• Task requirements
From the line that contains "Instruction: Click the Items grid icon" through the closing line of the entries, write out each line exactly; pictures stay out.

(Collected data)
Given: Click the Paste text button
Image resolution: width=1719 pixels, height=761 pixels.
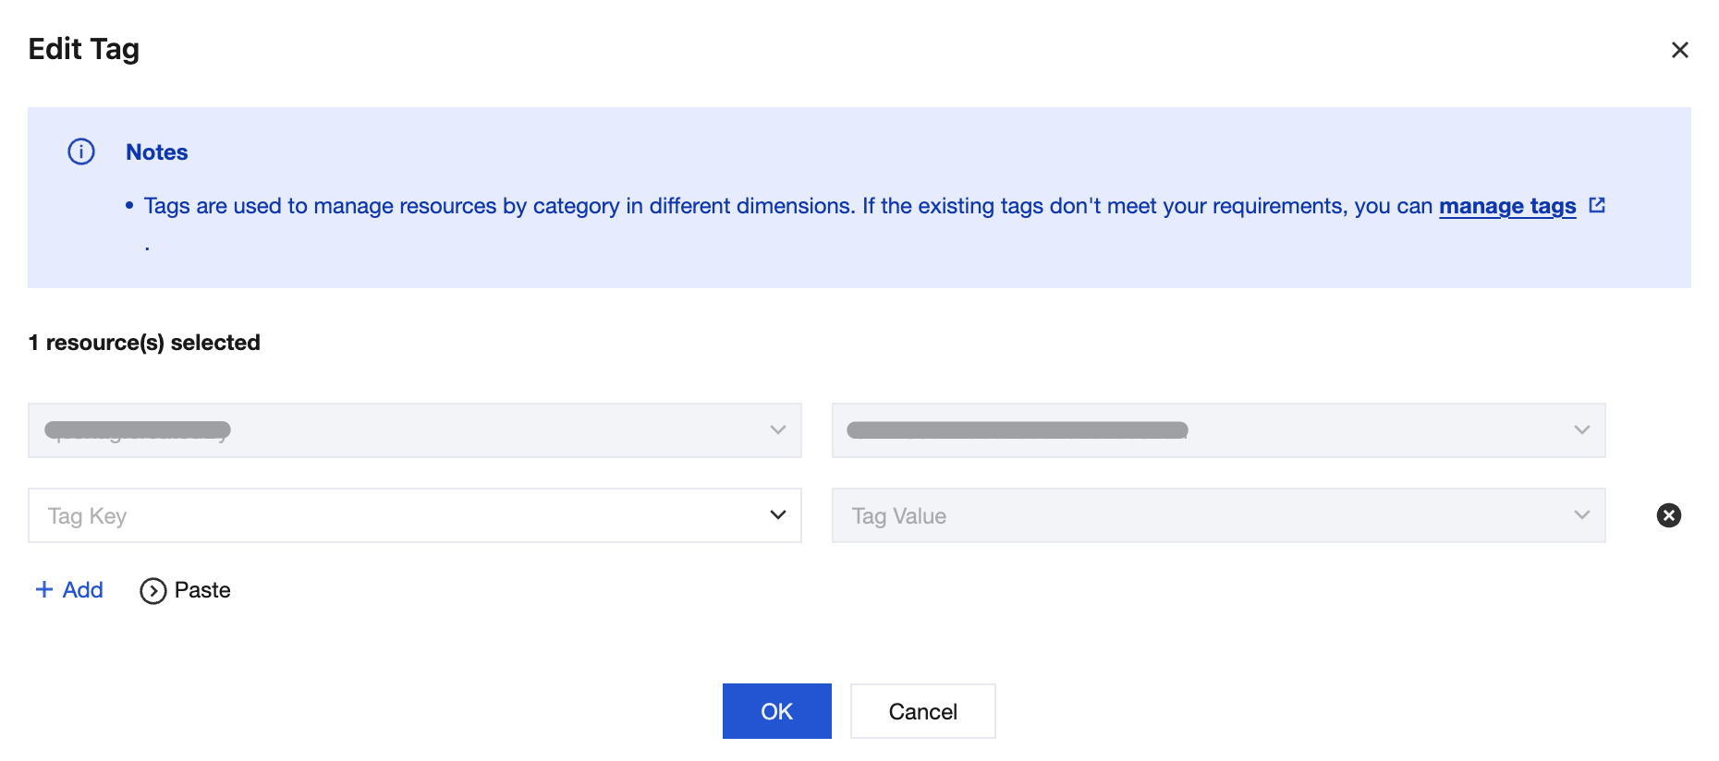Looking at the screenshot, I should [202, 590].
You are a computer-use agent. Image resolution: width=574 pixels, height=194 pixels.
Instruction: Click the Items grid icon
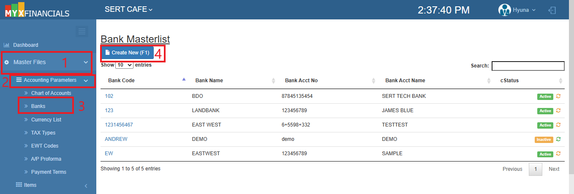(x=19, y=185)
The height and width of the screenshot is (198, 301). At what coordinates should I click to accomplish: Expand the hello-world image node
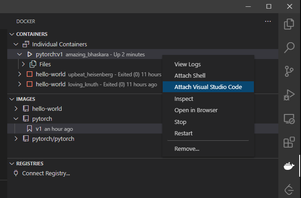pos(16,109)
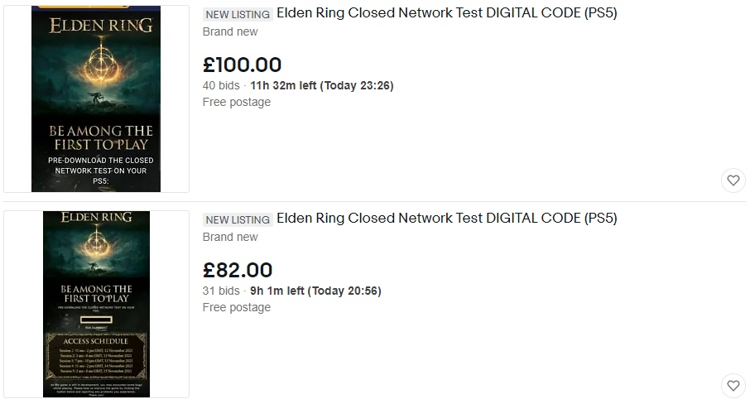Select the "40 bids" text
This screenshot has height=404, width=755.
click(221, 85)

• Task response
Instruction: Click the Items grid icon
(x=19, y=185)
The height and width of the screenshot is (198, 301). At what coordinates should I click to accomplish: Expand the hello-world image node
pos(16,109)
Select the "40 bids" text
This screenshot has height=404, width=755.
click(221, 85)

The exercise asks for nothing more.